The Santa Barbara City Council on Tuesday will consider putting out a voter survey on a possible tax for single-use paper or plastic bags.
The tax could generate income for the city, according to city staff, and would apply only to retail stores larger than 30,000 square feet.
The survey, if approved, would ask voters about the tax and ask how much they would be willing to pay.
The city launched its “Where’s Your Bag?” campaign earlier this year, a program designed to encourage shoppers to bring reusable bags with them when they shop.
The city’s Solid Waste Committee recommended the survey in November, and staff reports say the cost of the survey is not to exceed $50,000.

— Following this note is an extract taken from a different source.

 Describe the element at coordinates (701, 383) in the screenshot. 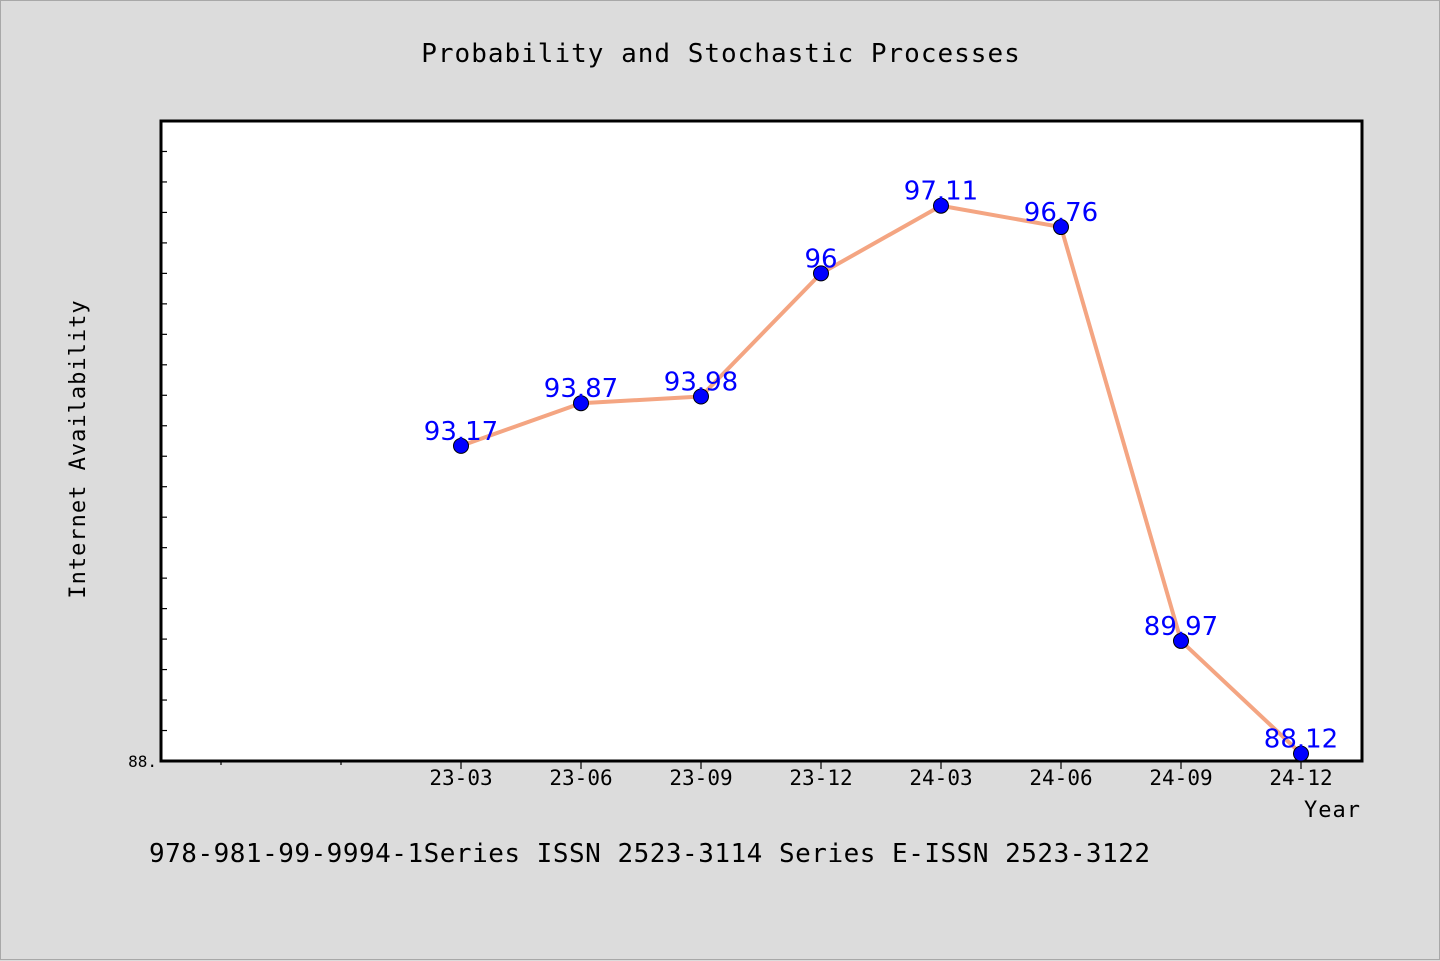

“The average person uses over 500 paper and plastic bags per year, and only a small percentage of each type of bag is recycled,” according to the report, which also says other municipalities have tried to tax single-use bags with limited success.
San Francisco, Oakland, Los Angeles and Malibu have adopted ordinances prohibiting distribution of plastic bags, but a number have been successfully sued by plastic-bag manufacturers on the basis that prohibitions were “projects” subject to the California Environmental Quality Act.
Voter initiatives, which aren’t subject to CEQA, might be one way to get a bag tax on a ballot.
Efforts to regulate bag use at the state level, which included a bill to impose a 25-cent tax on single-use bags, have stalled in the legislature.
The staff report also cites an example where Seattle developed a ballot measure that would have placed a 20-cent tax on paper and plastic bags in the city. The American Chemistry Council, which represents plastic bag manufacturers, spent more than $1 million in opposition to the measure, which was eventually defeated.
If the move is approved Tuesday, the city’s finance director would select a vendor to conduct the survey and return to the council to approve the contract.